SuperTrend AI Clustering
- Indicatori
- Versione: 1.0
- Attivazioni: 5
The SuperTrend AI indicator is a novel take on bridging the gap between the K-means clustering machine learning method & technical indicators. In this case, we apply K-Means clustering to the famous SuperTrend indicator.
🔶 USAGE
Users can interpret the SuperTrend AI trailing stop similarly to the regular SuperTrend indicator. Using higher minimum/maximum factors will return longer-term signals.
The displayed performance metrics displayed on each signal allow for a deeper interpretation of the indicator. Whereas higher values could indicate a higher potential for the market to be heading in the direction of the trend when compared to signals with lower values such as 1 or 0 potentially indicating retracements.
In the image above, we can notice more clear examples of the performance metrics on signals indicating trends, however, these performance metrics cannot perform or predict every signal reliably.

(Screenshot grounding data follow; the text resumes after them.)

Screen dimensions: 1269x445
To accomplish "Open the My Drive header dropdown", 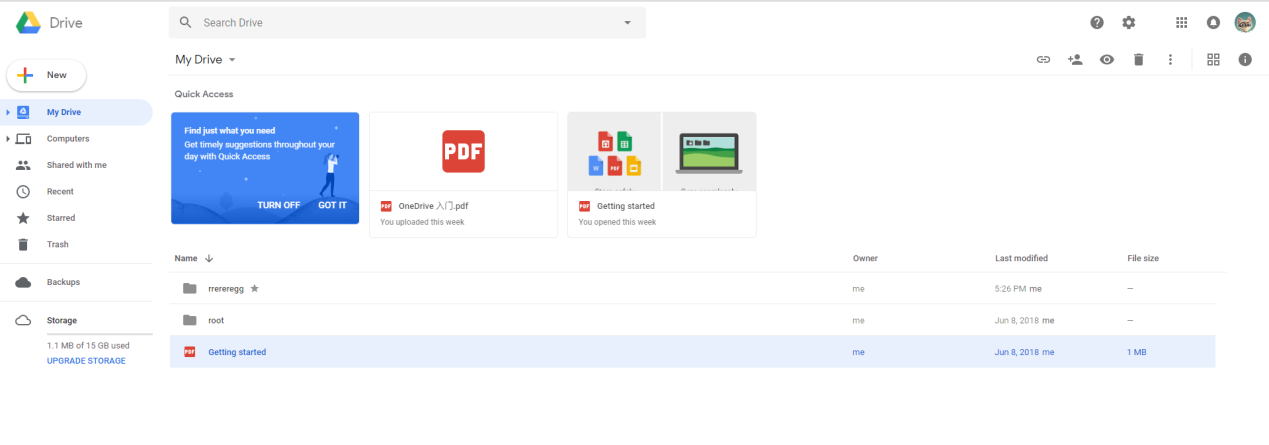I will pos(232,60).
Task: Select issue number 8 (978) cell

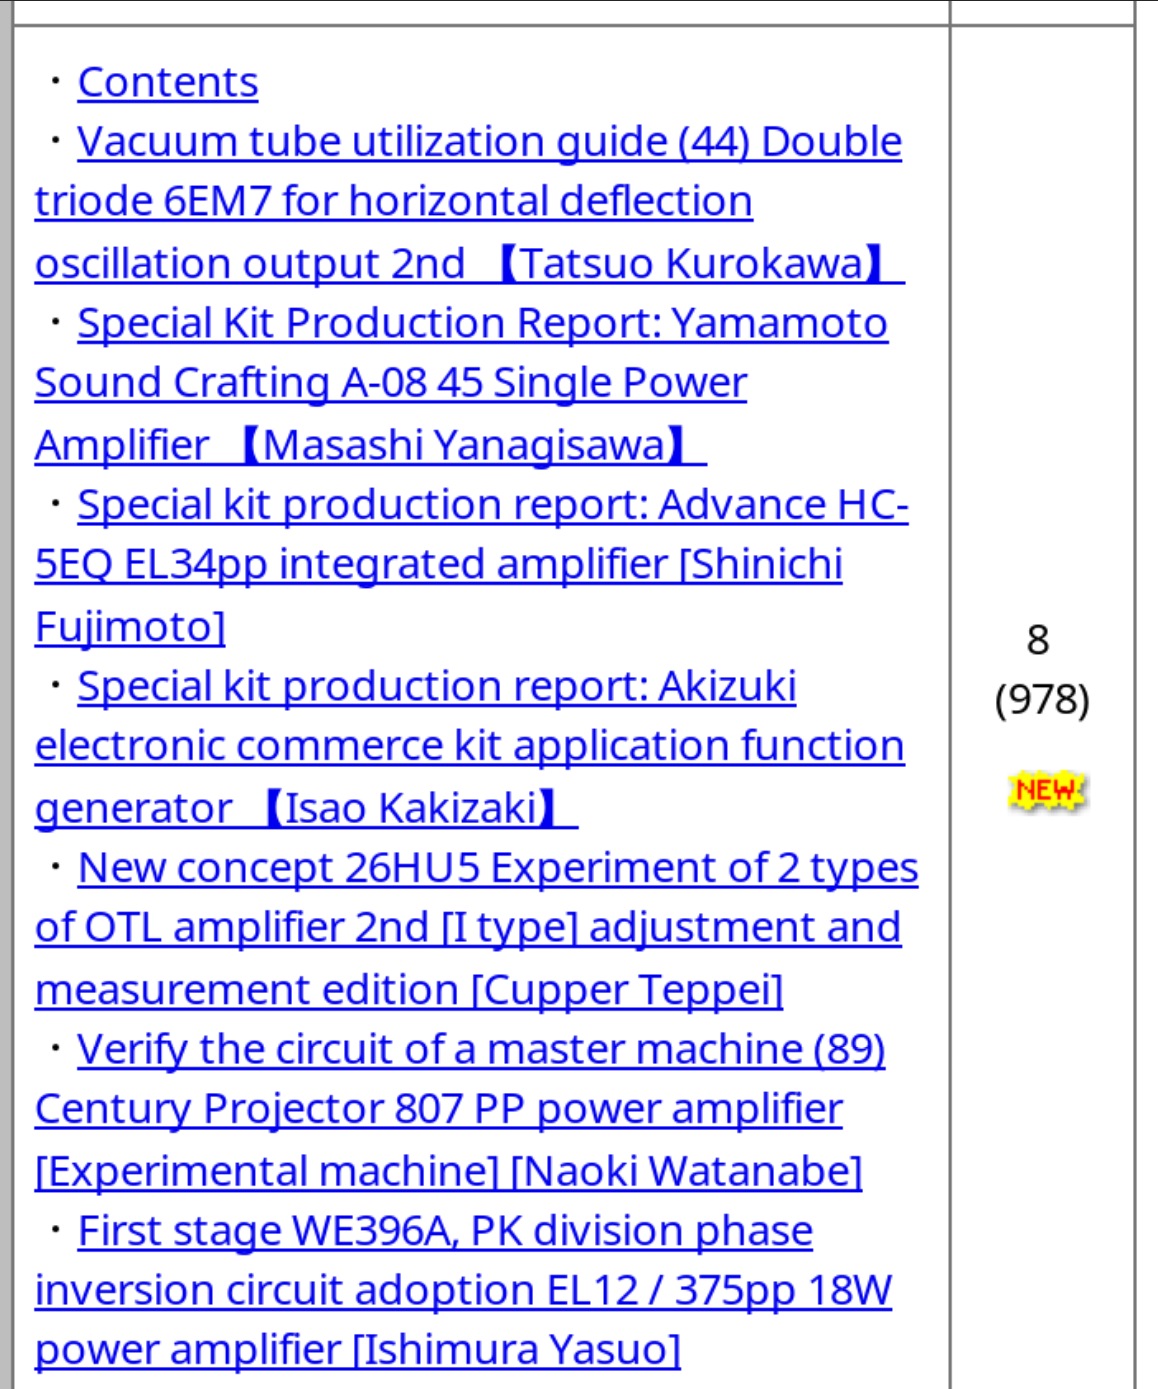Action: coord(1041,669)
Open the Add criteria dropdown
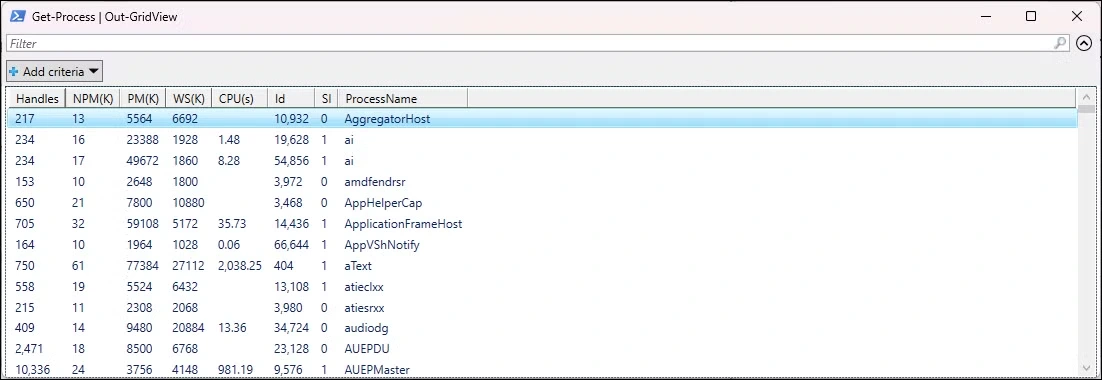 pos(55,72)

We can see in the image above that the trailing stop and its adaptive moving average can also act as support & resistance. Using higher values of the performance memory setting allows users to obtain a longer-term adaptive moving average of the returned trailing stop.
- ATR Length: ATR period used for the calculation of the SuperTrends.

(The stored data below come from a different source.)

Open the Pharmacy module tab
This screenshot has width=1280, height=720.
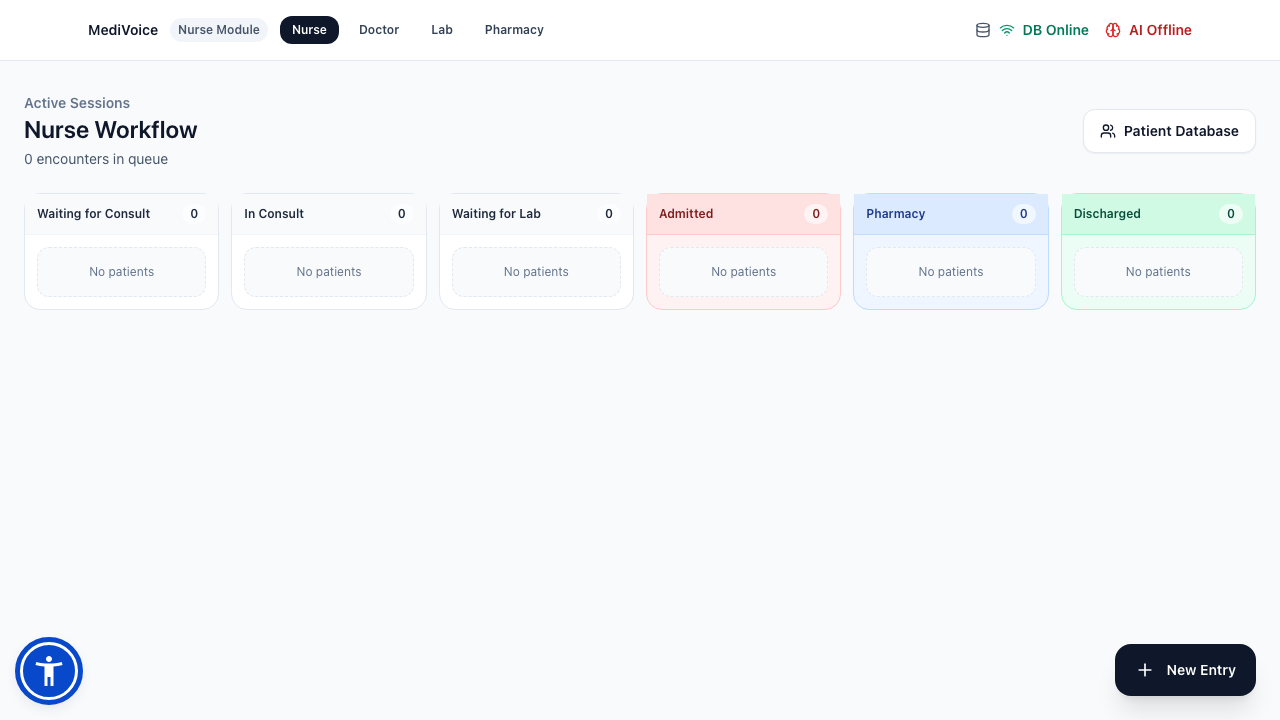point(514,30)
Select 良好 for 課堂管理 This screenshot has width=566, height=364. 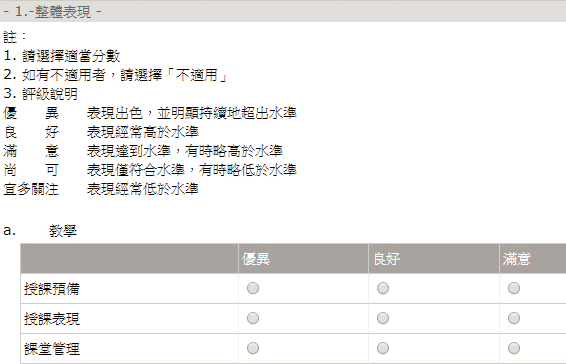pyautogui.click(x=383, y=348)

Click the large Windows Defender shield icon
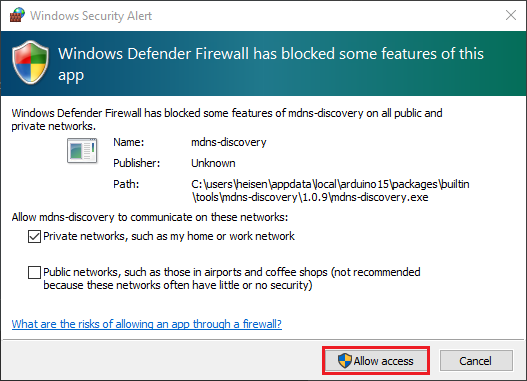coord(30,62)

- Factor Range: Determine the minimum and maximum factor values for the calculation of the SuperTrends.
- Step: Increments of the factor range.
- Performance Memory: Determine the degree to which older inputs affect the current output, with higher values returning longer-term performance measurements.
- From Cluster: Determine which cluster is used to obtain the final factor.
🔹 Optimization
This group of settings affects the runtime performances of the script.
- Maximum Iteration Steps: Maximum number of iterations allowed for finding centroids. Excessively low values can return a better script load time but poor clustering.
- Historical Bars Calculation: Calculation window of the script (in bars).